The European settlers affected the landscape in other ways. Stock damaged water systems, the land compacted;  it became drier. In some areas trees were cut down, but in others trees grew, creating new fire sites. Eric Rolls' brilliant book A Million Wild Acres explores this impact in one area, the story of the Pilliga Scrub.      

European Fire Management

The European settlers quickly found that they, too, needed to use fire. Open park like areas became over-run by scrub. Grasses deteriorated. Fire was used to create new grasses, to burn cleared timber. The growth of national parks in the twentieth century created a new variable, for it made the state increasingly responsible for fire control in an environment where what is must be protected as compared to what might be or indeed what was.

The spread of urban Australia created a further fire stress, for it exposed more and more Australians to risk of bushfire. Insurance claims skyrocketed. More controls were introduced.

Modern Australian Governments have neither the knowledge nor the resources required to mimic the Aboriginal approach. We can only seek to control, to minimise risk.

The Volunteer System

The 2007 fires got me thinking about the importance of our volunteer system, about the way in which our total system depended on volunteers. In California wild fires - a systemic failure? I compared our system to the Californian experience. One distinction was the presence of volunteers, a second the Californian focus on mandatory evacuations. I thought that the Australian approach was better.

In February 2009, there were disastrous bushfires in Victoria. I first reported on them in Victoria's fires - at least 14 dead. Then in Saturday morning musings - issues raised by the Victorian fires I tried to stand back and look at some of the issues raised. I followed this in May with Victoria's fires - leadership, authority and responsibility.

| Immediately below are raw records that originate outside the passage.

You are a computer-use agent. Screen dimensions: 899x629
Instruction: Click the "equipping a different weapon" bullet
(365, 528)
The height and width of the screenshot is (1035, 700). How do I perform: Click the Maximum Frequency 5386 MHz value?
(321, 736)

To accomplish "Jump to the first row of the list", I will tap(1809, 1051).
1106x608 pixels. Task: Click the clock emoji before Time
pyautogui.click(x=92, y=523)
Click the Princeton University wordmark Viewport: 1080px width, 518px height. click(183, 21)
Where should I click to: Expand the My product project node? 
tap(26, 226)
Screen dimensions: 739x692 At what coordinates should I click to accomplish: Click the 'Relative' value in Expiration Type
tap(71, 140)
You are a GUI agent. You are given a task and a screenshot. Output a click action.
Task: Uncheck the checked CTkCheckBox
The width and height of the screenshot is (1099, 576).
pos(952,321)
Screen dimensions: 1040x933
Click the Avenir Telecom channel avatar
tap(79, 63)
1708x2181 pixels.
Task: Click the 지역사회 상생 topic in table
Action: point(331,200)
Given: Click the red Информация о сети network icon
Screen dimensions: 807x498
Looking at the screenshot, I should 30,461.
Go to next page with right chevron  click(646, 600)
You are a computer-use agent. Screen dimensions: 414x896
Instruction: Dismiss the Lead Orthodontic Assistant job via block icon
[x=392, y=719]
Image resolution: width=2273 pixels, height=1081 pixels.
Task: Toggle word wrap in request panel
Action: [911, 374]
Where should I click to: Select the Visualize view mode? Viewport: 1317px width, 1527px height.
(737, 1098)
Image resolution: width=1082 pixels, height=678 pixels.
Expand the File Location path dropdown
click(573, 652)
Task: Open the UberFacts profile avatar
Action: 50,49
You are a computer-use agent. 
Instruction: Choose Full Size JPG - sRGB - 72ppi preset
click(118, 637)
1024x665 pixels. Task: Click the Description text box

One side-effect of the Victorian inquiry was a shift towards the Californian mandatory evacuation approach. I do not agree with this. Some people who stay will die. That's a fact. But the willingness of people to defend their own homes is central to our system, Take that away and you create a new set of complications, for you substitute further central control for individual responsibility. And that has all sorts of costs.

Conclusion

I was going to finish this post by looking at new land management techniques. I fear that I have run out of time. Maybe later.